Collected data
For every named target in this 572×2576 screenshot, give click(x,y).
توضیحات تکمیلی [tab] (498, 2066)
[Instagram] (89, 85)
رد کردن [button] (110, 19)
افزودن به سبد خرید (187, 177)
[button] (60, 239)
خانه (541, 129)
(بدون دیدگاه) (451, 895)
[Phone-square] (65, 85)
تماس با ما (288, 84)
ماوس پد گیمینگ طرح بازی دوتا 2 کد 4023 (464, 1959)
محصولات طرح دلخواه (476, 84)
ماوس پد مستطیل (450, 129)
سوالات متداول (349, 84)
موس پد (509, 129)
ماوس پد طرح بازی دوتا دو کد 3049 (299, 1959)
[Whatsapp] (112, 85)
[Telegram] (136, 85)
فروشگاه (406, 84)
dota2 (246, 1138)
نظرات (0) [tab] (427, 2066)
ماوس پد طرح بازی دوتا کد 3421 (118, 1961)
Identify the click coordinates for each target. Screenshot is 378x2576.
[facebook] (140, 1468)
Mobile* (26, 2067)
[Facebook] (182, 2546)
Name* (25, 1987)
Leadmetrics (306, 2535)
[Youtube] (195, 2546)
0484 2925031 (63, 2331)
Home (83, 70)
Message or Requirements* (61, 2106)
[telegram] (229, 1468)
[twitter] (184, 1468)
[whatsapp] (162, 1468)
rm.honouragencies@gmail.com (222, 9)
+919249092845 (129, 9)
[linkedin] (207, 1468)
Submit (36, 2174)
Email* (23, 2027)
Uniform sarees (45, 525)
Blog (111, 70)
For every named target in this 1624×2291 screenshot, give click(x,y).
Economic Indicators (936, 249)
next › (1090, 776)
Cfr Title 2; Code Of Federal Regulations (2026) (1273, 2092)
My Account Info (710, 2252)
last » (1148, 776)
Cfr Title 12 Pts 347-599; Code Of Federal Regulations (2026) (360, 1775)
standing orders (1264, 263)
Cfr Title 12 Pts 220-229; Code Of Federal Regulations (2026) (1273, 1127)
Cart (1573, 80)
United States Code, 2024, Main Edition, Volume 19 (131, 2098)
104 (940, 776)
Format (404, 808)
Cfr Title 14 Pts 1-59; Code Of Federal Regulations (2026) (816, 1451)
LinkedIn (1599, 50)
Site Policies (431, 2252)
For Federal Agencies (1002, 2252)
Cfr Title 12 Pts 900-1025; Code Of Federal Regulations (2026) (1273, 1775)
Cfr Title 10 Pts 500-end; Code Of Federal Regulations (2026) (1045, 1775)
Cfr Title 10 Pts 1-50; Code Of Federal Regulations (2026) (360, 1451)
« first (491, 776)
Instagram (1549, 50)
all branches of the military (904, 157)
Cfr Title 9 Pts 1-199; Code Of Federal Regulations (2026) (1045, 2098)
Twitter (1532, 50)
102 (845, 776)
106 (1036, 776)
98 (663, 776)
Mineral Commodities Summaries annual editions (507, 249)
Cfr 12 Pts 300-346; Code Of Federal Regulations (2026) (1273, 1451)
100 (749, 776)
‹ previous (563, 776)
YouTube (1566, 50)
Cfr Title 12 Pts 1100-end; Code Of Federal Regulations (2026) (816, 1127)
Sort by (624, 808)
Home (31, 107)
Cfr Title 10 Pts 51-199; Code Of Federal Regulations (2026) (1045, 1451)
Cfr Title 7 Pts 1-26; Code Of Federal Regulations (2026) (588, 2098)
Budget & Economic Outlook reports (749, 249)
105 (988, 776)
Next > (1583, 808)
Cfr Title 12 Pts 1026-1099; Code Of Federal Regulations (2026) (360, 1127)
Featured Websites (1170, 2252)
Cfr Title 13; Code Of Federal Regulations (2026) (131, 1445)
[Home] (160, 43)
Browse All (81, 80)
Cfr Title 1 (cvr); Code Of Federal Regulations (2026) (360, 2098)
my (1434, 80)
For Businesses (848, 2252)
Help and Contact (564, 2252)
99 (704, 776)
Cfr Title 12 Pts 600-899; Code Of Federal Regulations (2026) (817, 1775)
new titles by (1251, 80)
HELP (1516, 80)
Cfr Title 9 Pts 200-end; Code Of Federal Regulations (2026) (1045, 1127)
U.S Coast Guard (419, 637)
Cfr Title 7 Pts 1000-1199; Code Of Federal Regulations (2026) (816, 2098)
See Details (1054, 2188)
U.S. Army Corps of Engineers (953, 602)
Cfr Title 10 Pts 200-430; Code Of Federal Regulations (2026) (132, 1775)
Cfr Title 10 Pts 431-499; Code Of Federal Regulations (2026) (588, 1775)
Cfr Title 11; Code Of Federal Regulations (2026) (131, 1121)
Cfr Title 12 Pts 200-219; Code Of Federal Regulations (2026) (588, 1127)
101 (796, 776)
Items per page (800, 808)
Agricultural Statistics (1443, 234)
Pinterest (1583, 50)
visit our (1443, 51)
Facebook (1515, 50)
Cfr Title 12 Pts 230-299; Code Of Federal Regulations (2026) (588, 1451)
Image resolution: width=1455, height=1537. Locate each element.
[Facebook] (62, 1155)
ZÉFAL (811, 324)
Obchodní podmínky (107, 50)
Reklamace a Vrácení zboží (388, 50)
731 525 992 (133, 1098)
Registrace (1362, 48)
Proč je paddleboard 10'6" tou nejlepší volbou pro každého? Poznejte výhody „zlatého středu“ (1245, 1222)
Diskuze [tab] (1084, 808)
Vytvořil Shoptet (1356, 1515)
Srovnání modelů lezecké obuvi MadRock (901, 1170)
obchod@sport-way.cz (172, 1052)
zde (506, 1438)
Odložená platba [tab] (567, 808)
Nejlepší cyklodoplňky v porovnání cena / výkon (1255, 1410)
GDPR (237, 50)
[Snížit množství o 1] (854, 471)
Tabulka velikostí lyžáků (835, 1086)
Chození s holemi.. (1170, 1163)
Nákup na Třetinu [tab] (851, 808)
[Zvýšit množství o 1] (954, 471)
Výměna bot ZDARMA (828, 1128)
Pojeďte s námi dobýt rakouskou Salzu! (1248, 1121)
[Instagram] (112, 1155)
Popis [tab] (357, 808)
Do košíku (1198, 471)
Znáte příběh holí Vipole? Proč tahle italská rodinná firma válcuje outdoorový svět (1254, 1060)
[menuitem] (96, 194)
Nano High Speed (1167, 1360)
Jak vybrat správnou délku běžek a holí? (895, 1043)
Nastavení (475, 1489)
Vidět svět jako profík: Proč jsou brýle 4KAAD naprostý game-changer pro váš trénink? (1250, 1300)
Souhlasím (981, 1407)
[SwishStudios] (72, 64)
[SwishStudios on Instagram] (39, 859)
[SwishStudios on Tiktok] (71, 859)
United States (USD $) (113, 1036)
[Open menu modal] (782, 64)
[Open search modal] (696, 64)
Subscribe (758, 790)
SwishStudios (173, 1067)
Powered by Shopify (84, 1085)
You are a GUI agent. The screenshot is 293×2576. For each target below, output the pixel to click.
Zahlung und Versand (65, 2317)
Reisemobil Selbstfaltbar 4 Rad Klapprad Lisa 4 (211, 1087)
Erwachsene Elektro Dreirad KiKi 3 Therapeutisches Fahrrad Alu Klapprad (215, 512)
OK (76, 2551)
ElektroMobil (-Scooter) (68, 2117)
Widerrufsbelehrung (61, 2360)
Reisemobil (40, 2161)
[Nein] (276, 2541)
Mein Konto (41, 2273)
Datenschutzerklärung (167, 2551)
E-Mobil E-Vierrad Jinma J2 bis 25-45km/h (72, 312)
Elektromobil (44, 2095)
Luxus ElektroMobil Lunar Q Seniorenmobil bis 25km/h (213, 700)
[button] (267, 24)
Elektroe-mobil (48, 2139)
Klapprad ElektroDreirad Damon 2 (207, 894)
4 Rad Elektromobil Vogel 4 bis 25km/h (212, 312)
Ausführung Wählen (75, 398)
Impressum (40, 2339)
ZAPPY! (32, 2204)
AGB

**Activity**
Please print the records above exactly, leaving nothing out.

**Answer for the task**
For every named target in this 572×2576 screenshot, give click(x,y).
توضیحات تکمیلی [tab] (498, 2066)
[Instagram] (89, 85)
رد کردن [button] (110, 19)
افزودن به سبد خرید (187, 177)
[button] (60, 239)
خانه (541, 129)
(بدون دیدگاه) (451, 895)
[Phone-square] (65, 85)
تماس با ما (288, 84)
ماوس پد گیمینگ طرح بازی دوتا 2 کد 4023 (464, 1959)
محصولات طرح دلخواه (476, 84)
ماوس پد مستطیل (450, 129)
سوالات متداول (349, 84)
موس پد (509, 129)
ماوس پد طرح بازی دوتا دو کد 3049 (299, 1959)
[Whatsapp] (112, 85)
[Telegram] (136, 85)
فروشگاه (406, 84)
dota2 (246, 1138)
نظرات (0) [tab] (427, 2066)
ماوس پد طرح بازی دوتا کد 3421 (118, 1961)
Identify the click coordinates for each target. Screenshot is 378x2576.
[facebook] (140, 1468)
Mobile* (26, 2067)
[Facebook] (182, 2546)
Name* (25, 1987)
Leadmetrics (306, 2535)
[Youtube] (195, 2546)
0484 2925031 (63, 2331)
Home (83, 70)
Message or Requirements* (61, 2106)
[telegram] (229, 1468)
[twitter] (184, 1468)
[whatsapp] (162, 1468)
rm.honouragencies@gmail.com (222, 9)
+919249092845 (129, 9)
[linkedin] (207, 1468)
Submit (36, 2174)
Email* (23, 2027)
Uniform sarees (45, 525)
Blog (111, 70)
For every named target in this 1624×2291 screenshot, give click(x,y).
Economic Indicators (936, 249)
next › (1090, 776)
Cfr Title 2; Code Of Federal Regulations (2026) (1273, 2092)
My Account Info (710, 2252)
last » (1148, 776)
Cfr Title 12 Pts 347-599; Code Of Federal Regulations (2026) (360, 1775)
standing orders (1264, 263)
Cfr Title 12 Pts 220-229; Code Of Federal Regulations (2026) (1273, 1127)
Cart (1573, 80)
United States Code, 2024, Main Edition, Volume 19 (131, 2098)
104 (940, 776)
Format (404, 808)
Cfr Title 14 Pts 1-59; Code Of Federal Regulations (2026) (816, 1451)
LinkedIn (1599, 50)
Site Policies (431, 2252)
For Federal Agencies (1002, 2252)
Cfr Title 12 Pts 900-1025; Code Of Federal Regulations (2026) (1273, 1775)
Cfr Title 10 Pts 500-end; Code Of Federal Regulations (2026) (1045, 1775)
Cfr Title 10 Pts 1-50; Code Of Federal Regulations (2026) (360, 1451)
« first (491, 776)
Instagram (1549, 50)
all branches of the military (904, 157)
Cfr Title 9 Pts 1-199; Code Of Federal Regulations (2026) (1045, 2098)
Twitter (1532, 50)
102 (845, 776)
106 (1036, 776)
98 (663, 776)
Mineral Commodities Summaries annual editions (507, 249)
Cfr 12 Pts 300-346; Code Of Federal Regulations (2026) (1273, 1451)
100 (749, 776)
‹ previous (563, 776)
YouTube (1566, 50)
Cfr Title 12 Pts 1100-end; Code Of Federal Regulations (2026) (816, 1127)
Sort by (624, 808)
Home (31, 107)
Cfr Title 10 Pts 51-199; Code Of Federal Regulations (2026) (1045, 1451)
Cfr Title 7 Pts 1-26; Code Of Federal Regulations (2026) (588, 2098)
Budget & Economic Outlook reports (749, 249)
105 (988, 776)
Next > (1583, 808)
Cfr Title 12 Pts 1026-1099; Code Of Federal Regulations (2026) (360, 1127)
Featured Websites (1170, 2252)
Cfr Title 13; Code Of Federal Regulations (2026) (131, 1445)
[Home] (160, 43)
Browse All (81, 80)
Cfr Title 1 (cvr); Code Of Federal Regulations (2026) (360, 2098)
my (1434, 80)
For Businesses (848, 2252)
Help and Contact (564, 2252)
99 (704, 776)
Cfr Title 12 Pts 600-899; Code Of Federal Regulations (2026) (817, 1775)
new titles by (1251, 80)
HELP (1516, 80)
Cfr Title 9 Pts 200-end; Code Of Federal Regulations (2026) (1045, 1127)
U.S Coast Guard (419, 637)
Cfr Title 7 Pts 1000-1199; Code Of Federal Regulations (2026) (816, 2098)
See Details (1054, 2188)
U.S. Army Corps of Engineers (953, 602)
Cfr Title 10 Pts 200-430; Code Of Federal Regulations (2026) (132, 1775)
Cfr Title 10 Pts 431-499; Code Of Federal Regulations (2026) (588, 1775)
Cfr Title 11; Code Of Federal Regulations (2026) (131, 1121)
Cfr Title 12 Pts 200-219; Code Of Federal Regulations (2026) (588, 1127)
101 (796, 776)
Items per page (800, 808)
Agricultural Statistics (1443, 234)
Pinterest (1583, 50)
visit our (1443, 51)
Facebook (1515, 50)
Cfr Title 12 Pts 230-299; Code Of Federal Regulations (2026) (588, 1451)
Image resolution: width=1455, height=1537. Locate each element.
[Facebook] (62, 1155)
ZÉFAL (811, 324)
Obchodní podmínky (107, 50)
Reklamace a Vrácení zboží (388, 50)
731 525 992 (133, 1098)
Registrace (1362, 48)
Proč je paddleboard 10'6" tou nejlepší volbou pro každého? Poznejte výhody „zlatého středu“ (1245, 1222)
Diskuze [tab] (1084, 808)
Vytvořil Shoptet (1356, 1515)
Srovnání modelů lezecké obuvi MadRock (901, 1170)
obchod@sport-way.cz (172, 1052)
zde (506, 1438)
Odložená platba [tab] (567, 808)
Nejlepší cyklodoplňky v porovnání cena / výkon (1255, 1410)
GDPR (237, 50)
[Snížit množství o 1] (854, 471)
Tabulka velikostí lyžáků (835, 1086)
Chození s holemi.. (1170, 1163)
Nákup na Třetinu [tab] (851, 808)
[Zvýšit množství o 1] (954, 471)
Výměna bot ZDARMA (828, 1128)
Pojeďte s námi dobýt rakouskou Salzu! (1248, 1121)
[Instagram] (112, 1155)
Popis [tab] (357, 808)
Do košíku (1198, 471)
Znáte příběh holí Vipole? Proč tahle italská rodinná firma válcuje outdoorový svět (1254, 1060)
[menuitem] (96, 194)
Nano High Speed (1167, 1360)
Jak vybrat správnou délku běžek a holí? (895, 1043)
Nastavení (475, 1489)
Vidět svět jako profík: Proč jsou brýle 4KAAD naprostý game-changer pro váš trénink? (1250, 1300)
Souhlasím (981, 1407)
[SwishStudios] (72, 64)
[SwishStudios on Instagram] (39, 859)
[SwishStudios on Tiktok] (71, 859)
United States (USD $) (113, 1036)
[Open menu modal] (782, 64)
[Open search modal] (696, 64)
Subscribe (758, 790)
SwishStudios (173, 1067)
Powered by Shopify (84, 1085)
You are a GUI agent. The screenshot is 293×2576. For each target below, output the pixel to click.
Zahlung und Versand (65, 2317)
Reisemobil Selbstfaltbar 4 Rad Klapprad Lisa 4 (211, 1087)
Erwachsene Elektro Dreirad KiKi 3 Therapeutisches Fahrrad Alu Klapprad (215, 512)
OK (76, 2551)
ElektroMobil (-Scooter) (68, 2117)
Widerrufsbelehrung (61, 2360)
Reisemobil (40, 2161)
[Nein] (276, 2541)
Mein Konto (41, 2273)
Datenschutzerklärung (167, 2551)
E-Mobil E-Vierrad Jinma J2 bis 25-45km/h (72, 312)
Elektromobil (44, 2095)
Luxus ElektroMobil Lunar Q Seniorenmobil bis 25km/h (213, 700)
[button] (267, 24)
Elektroe-mobil (48, 2139)
Klapprad ElektroDreirad Damon 2 (207, 894)
4 Rad Elektromobil Vogel 4 bis 25km/h (212, 312)
Ausführung Wählen (75, 398)
Impressum (40, 2339)
ZAPPY! (32, 2204)
AGB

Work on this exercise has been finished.